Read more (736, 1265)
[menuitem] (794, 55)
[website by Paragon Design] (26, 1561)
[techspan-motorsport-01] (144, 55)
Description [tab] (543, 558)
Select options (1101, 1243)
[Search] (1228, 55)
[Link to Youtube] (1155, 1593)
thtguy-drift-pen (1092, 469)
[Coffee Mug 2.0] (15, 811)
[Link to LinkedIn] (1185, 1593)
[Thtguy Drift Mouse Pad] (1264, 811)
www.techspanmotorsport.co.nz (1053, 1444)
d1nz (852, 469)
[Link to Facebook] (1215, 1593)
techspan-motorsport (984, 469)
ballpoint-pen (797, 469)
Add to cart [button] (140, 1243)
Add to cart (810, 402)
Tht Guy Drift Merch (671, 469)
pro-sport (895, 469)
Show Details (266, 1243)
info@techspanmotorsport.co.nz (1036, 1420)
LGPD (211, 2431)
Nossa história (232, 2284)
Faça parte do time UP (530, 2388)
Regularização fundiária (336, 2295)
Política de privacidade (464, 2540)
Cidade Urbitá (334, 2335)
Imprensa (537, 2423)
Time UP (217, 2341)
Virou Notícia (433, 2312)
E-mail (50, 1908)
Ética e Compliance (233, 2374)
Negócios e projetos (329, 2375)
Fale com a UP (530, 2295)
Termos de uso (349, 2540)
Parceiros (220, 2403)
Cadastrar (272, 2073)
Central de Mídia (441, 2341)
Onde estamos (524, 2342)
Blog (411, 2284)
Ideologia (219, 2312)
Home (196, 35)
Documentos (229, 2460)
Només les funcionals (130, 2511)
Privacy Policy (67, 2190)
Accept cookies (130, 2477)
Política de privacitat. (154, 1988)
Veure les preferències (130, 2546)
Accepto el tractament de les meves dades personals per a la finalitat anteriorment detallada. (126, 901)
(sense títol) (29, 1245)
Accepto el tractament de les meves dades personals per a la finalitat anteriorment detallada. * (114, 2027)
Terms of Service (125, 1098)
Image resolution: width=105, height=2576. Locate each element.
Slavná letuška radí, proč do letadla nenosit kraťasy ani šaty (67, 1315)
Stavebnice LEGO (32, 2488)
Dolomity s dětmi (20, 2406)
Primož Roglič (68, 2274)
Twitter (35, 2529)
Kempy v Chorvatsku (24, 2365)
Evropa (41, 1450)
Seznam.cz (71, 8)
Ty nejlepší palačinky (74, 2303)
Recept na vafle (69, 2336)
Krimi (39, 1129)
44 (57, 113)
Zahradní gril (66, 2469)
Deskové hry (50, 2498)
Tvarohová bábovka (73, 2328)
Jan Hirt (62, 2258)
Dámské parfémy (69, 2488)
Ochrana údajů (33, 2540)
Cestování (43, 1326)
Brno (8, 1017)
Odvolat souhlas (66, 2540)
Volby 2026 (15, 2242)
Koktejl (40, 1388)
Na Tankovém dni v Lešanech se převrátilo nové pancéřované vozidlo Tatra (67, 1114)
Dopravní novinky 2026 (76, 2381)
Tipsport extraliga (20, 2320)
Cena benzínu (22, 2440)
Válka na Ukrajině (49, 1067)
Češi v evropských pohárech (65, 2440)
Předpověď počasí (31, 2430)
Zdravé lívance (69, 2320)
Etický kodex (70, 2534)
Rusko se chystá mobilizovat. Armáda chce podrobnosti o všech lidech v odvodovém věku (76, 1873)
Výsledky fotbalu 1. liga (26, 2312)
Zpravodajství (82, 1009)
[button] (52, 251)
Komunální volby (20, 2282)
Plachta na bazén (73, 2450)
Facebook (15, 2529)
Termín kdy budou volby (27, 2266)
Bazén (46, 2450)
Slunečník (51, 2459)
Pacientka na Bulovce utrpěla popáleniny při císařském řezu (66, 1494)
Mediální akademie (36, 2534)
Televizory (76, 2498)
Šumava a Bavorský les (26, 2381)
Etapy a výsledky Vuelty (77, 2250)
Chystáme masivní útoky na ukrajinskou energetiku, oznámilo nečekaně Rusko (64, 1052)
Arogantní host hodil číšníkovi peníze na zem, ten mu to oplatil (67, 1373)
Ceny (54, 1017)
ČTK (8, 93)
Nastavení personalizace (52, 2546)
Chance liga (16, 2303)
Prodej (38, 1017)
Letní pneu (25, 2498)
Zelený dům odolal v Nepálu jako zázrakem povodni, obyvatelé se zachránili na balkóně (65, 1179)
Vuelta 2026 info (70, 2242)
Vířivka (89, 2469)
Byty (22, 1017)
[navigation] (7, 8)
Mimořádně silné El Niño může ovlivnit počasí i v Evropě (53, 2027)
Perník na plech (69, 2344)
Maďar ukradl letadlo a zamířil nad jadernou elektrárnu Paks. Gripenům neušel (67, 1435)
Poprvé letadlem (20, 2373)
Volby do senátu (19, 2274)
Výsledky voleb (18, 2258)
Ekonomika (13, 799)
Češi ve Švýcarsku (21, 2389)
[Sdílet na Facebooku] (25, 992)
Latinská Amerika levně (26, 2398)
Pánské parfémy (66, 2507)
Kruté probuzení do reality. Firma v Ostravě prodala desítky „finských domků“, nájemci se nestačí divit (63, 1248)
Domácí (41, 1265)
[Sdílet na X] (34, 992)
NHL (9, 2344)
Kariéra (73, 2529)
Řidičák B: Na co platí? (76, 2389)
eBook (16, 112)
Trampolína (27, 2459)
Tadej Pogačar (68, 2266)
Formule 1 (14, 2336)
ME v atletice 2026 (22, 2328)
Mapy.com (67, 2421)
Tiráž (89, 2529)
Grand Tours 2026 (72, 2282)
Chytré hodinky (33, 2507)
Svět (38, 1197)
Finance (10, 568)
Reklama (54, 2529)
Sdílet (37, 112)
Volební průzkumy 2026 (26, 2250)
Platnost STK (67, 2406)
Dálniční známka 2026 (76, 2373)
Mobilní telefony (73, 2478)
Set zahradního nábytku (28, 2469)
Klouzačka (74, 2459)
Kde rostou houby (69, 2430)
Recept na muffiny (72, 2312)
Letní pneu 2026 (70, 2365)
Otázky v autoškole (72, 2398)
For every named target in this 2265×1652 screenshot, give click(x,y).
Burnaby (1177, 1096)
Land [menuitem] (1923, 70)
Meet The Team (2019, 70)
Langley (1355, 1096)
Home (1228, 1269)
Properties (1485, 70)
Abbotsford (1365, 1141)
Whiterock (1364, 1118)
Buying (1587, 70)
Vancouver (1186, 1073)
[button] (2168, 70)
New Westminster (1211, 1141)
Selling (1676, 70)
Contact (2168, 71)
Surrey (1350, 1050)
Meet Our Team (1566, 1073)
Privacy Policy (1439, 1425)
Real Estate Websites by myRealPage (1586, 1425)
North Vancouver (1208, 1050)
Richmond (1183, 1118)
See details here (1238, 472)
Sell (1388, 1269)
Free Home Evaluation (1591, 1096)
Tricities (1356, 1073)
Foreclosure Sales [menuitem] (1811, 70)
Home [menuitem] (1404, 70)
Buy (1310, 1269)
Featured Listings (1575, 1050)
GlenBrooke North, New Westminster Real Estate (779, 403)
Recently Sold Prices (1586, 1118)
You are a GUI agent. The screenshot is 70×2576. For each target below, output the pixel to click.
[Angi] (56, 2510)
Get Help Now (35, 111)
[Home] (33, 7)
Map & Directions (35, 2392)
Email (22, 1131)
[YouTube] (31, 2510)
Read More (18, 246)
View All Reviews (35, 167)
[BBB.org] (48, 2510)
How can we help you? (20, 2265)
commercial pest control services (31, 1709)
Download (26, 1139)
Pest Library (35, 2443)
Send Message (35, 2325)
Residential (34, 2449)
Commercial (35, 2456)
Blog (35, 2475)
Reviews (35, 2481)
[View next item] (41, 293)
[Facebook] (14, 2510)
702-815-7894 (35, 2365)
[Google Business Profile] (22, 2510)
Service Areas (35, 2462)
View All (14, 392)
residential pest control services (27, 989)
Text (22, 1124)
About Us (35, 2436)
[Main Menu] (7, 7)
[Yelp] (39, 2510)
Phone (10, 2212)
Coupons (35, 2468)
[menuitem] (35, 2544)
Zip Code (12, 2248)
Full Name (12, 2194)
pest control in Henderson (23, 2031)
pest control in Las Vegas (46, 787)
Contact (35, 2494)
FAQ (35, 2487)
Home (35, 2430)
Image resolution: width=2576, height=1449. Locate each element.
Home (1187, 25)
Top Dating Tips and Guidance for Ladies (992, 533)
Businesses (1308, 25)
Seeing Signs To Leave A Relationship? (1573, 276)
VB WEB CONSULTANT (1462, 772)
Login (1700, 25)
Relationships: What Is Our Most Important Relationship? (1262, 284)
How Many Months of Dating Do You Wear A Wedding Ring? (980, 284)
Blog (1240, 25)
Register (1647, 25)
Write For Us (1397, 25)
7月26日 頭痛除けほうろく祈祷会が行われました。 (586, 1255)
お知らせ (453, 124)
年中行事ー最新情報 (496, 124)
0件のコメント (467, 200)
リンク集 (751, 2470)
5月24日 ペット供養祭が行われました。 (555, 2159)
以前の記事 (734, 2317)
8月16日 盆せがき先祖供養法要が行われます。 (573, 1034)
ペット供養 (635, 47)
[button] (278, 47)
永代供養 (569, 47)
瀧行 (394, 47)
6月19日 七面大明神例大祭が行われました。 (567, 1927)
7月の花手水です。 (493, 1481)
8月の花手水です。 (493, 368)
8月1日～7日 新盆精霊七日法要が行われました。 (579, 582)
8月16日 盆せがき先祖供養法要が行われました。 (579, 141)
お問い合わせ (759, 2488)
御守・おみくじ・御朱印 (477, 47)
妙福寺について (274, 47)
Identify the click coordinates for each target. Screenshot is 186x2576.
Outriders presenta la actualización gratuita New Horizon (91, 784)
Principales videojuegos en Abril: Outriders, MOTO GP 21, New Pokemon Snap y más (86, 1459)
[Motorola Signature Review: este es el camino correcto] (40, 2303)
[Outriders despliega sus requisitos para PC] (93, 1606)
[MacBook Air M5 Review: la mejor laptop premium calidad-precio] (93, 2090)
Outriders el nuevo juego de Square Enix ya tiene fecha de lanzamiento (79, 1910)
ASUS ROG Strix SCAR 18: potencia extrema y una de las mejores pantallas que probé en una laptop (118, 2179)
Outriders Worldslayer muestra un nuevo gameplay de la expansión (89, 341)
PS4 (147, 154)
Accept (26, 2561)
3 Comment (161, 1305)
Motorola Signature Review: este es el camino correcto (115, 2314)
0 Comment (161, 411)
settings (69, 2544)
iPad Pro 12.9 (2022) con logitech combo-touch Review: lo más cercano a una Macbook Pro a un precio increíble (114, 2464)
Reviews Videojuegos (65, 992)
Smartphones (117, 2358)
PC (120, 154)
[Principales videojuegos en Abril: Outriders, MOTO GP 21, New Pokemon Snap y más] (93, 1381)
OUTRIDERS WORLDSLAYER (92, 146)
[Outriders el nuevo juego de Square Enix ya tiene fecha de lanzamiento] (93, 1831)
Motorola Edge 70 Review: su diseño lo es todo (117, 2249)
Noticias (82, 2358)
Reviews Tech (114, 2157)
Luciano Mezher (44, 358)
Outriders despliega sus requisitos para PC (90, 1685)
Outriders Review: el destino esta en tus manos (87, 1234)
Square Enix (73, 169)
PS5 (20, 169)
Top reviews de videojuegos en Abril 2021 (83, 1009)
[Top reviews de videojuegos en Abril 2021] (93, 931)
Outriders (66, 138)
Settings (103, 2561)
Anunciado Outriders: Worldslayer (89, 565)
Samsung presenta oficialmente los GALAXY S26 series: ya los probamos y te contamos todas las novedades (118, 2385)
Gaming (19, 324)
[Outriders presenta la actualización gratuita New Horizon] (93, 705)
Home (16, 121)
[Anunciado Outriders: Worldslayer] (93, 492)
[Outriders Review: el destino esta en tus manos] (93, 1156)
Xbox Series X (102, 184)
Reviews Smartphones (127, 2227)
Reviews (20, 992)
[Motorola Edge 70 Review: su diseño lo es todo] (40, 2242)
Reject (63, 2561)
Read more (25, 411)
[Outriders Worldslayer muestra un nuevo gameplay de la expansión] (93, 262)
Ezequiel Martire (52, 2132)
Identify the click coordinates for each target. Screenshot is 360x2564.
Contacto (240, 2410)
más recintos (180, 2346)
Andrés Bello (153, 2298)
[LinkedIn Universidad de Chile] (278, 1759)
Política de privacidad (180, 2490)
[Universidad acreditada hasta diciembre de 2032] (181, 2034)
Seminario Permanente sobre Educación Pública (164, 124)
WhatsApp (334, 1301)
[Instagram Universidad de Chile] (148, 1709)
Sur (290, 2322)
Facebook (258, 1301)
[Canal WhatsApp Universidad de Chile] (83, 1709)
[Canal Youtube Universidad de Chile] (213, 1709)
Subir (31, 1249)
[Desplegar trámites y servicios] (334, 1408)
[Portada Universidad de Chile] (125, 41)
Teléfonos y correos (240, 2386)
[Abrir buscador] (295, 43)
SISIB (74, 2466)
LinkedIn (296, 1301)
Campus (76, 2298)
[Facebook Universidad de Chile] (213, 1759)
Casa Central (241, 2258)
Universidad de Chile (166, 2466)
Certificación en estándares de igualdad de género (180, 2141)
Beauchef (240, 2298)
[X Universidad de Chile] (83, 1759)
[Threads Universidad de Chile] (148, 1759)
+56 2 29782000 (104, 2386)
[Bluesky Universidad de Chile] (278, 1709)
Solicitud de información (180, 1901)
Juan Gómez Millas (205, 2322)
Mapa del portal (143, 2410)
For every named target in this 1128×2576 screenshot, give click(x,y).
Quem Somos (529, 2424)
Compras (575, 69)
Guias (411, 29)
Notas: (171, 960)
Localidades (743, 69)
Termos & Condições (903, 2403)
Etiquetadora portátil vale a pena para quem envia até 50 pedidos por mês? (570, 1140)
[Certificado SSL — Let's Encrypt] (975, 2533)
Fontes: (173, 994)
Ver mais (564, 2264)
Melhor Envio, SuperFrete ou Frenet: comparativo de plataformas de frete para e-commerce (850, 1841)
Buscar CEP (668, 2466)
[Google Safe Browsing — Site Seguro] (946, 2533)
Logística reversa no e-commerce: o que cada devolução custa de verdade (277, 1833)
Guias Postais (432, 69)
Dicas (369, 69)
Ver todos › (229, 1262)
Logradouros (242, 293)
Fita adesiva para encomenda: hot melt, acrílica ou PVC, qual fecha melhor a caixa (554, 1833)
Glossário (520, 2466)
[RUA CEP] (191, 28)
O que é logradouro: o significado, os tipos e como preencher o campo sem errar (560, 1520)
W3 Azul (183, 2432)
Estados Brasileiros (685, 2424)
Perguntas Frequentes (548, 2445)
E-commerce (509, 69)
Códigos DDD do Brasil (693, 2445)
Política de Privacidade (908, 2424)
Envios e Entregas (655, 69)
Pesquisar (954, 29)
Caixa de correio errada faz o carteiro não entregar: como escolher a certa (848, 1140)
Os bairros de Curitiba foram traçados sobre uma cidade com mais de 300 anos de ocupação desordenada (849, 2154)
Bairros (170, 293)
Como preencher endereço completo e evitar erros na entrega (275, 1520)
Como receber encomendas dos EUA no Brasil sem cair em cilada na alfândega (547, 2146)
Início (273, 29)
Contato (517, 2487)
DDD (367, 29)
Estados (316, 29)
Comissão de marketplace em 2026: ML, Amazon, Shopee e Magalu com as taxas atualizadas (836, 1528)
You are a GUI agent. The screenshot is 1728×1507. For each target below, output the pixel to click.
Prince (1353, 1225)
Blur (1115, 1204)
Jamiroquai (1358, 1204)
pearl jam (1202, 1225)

------------------------------------------------

[Aim of the task]
Would you please repeat exactly the lines above, starting at the line with "Termos & Condições (903, 2403)" and stopping at the line with "Códigos DDD do Brasil (693, 2445)", both included?

[Your solution]
Termos & Condições (903, 2403)
Etiquetadora portátil vale a pena para quem envia até 50 pedidos por mês? (570, 1140)
[Certificado SSL — Let's Encrypt] (975, 2533)
Fontes: (173, 994)
Ver mais (564, 2264)
Melhor Envio, SuperFrete ou Frenet: comparativo de plataformas de frete para e-commerce (850, 1841)
Buscar CEP (668, 2466)
[Google Safe Browsing — Site Seguro] (946, 2533)
Logística reversa no e-commerce: o que cada devolução custa de verdade (277, 1833)
Guias Postais (432, 69)
Dicas (369, 69)
Ver todos › (229, 1262)
Logradouros (242, 293)
Fita adesiva para encomenda: hot melt, acrílica ou PVC, qual fecha melhor a caixa (554, 1833)
Glossário (520, 2466)
[RUA CEP] (191, 28)
O que é logradouro: o significado, os tipos e como preencher o campo sem errar (560, 1520)
W3 Azul (183, 2432)
Estados Brasileiros (685, 2424)
Perguntas Frequentes (548, 2445)
E-commerce (509, 69)
Códigos DDD do Brasil (693, 2445)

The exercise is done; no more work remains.